Pointing data for screenshots
■ ■ ■ ■ ■ ■ ■

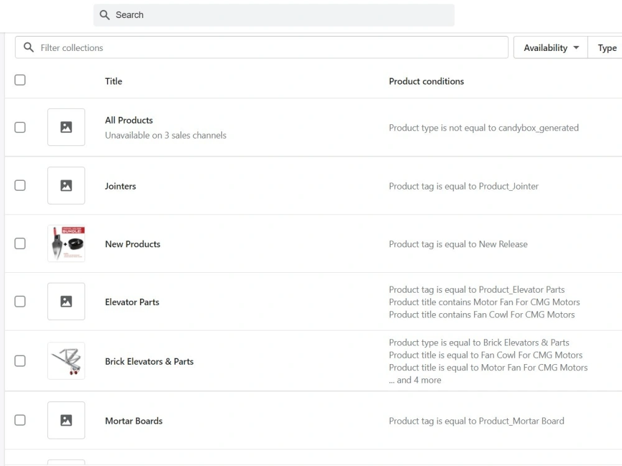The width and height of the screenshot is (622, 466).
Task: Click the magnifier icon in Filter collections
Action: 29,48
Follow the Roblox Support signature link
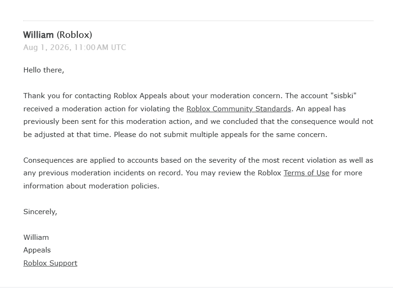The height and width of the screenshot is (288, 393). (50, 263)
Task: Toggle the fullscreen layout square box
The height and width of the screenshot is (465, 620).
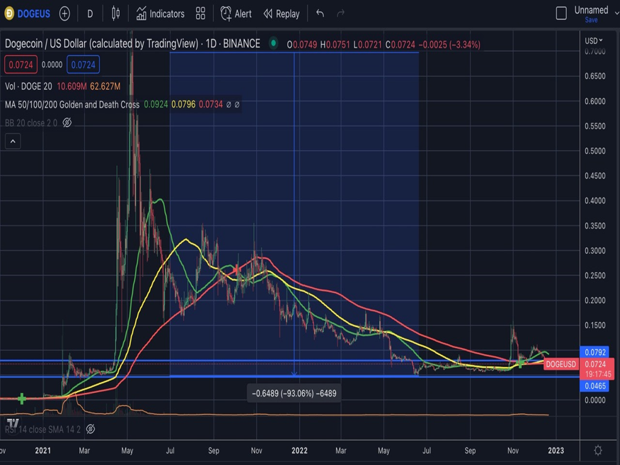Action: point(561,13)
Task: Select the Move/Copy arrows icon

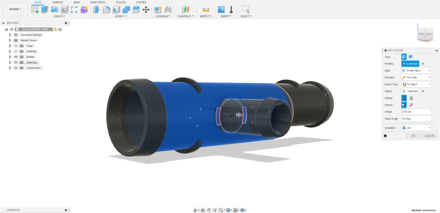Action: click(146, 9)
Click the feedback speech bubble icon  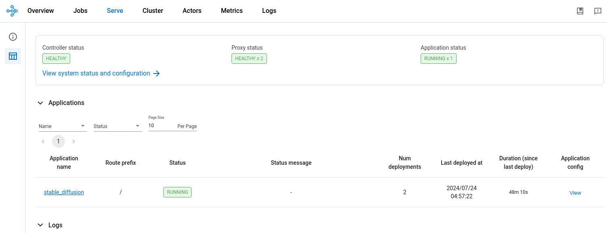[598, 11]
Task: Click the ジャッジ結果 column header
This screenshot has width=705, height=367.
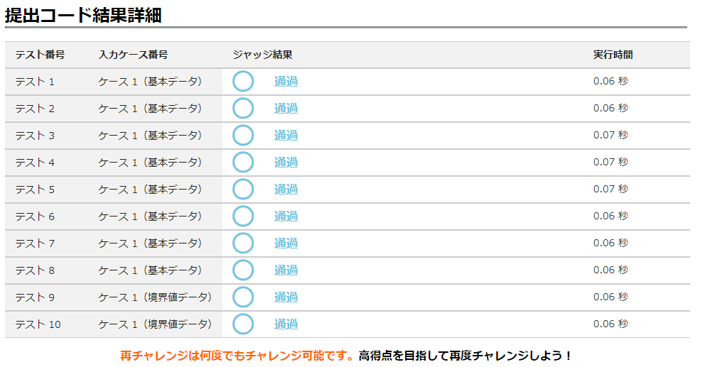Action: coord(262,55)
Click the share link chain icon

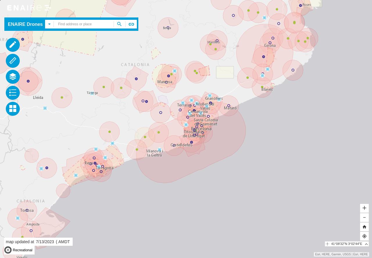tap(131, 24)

■ ■ ■ ■ ■ ■ ■

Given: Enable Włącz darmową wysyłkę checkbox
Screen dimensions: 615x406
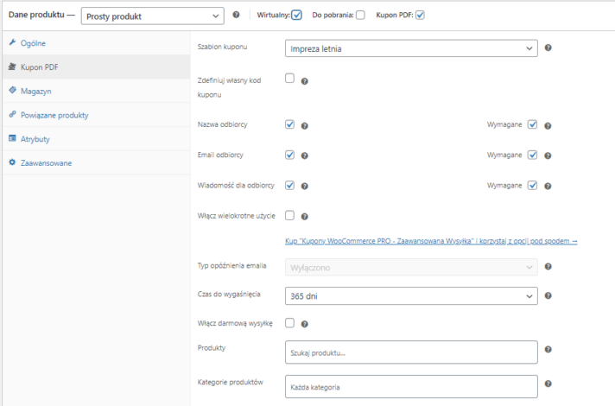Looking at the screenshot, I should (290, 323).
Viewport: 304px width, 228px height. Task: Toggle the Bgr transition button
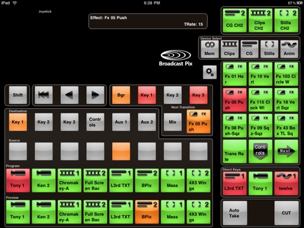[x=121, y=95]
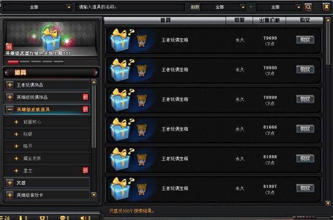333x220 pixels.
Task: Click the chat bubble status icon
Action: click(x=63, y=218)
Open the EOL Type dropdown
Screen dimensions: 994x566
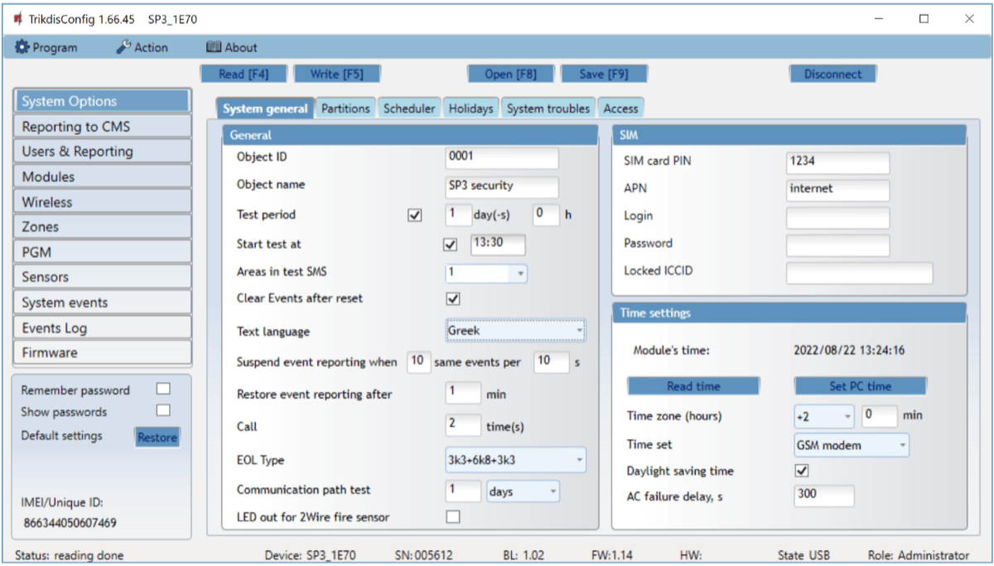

■ ■ ■ ■ ■ ■ ■

__WRITTEN PROBLEM__: Output everything from the line containing "Viewport: 304px width, 228px" down to the line containing "Screen dimensions: 994x566", including both ends, with each line reproduced verbatim. Omit the pictures from your answer.

__SOLUTION FOR THIS TASK__:
Viewport: 304px width, 228px height. Task: Toggle the Bgr transition button
[x=121, y=95]
333x220 pixels.
Task: Click the chat bubble status icon
Action: click(x=63, y=218)
Open the EOL Type dropdown
Screen dimensions: 994x566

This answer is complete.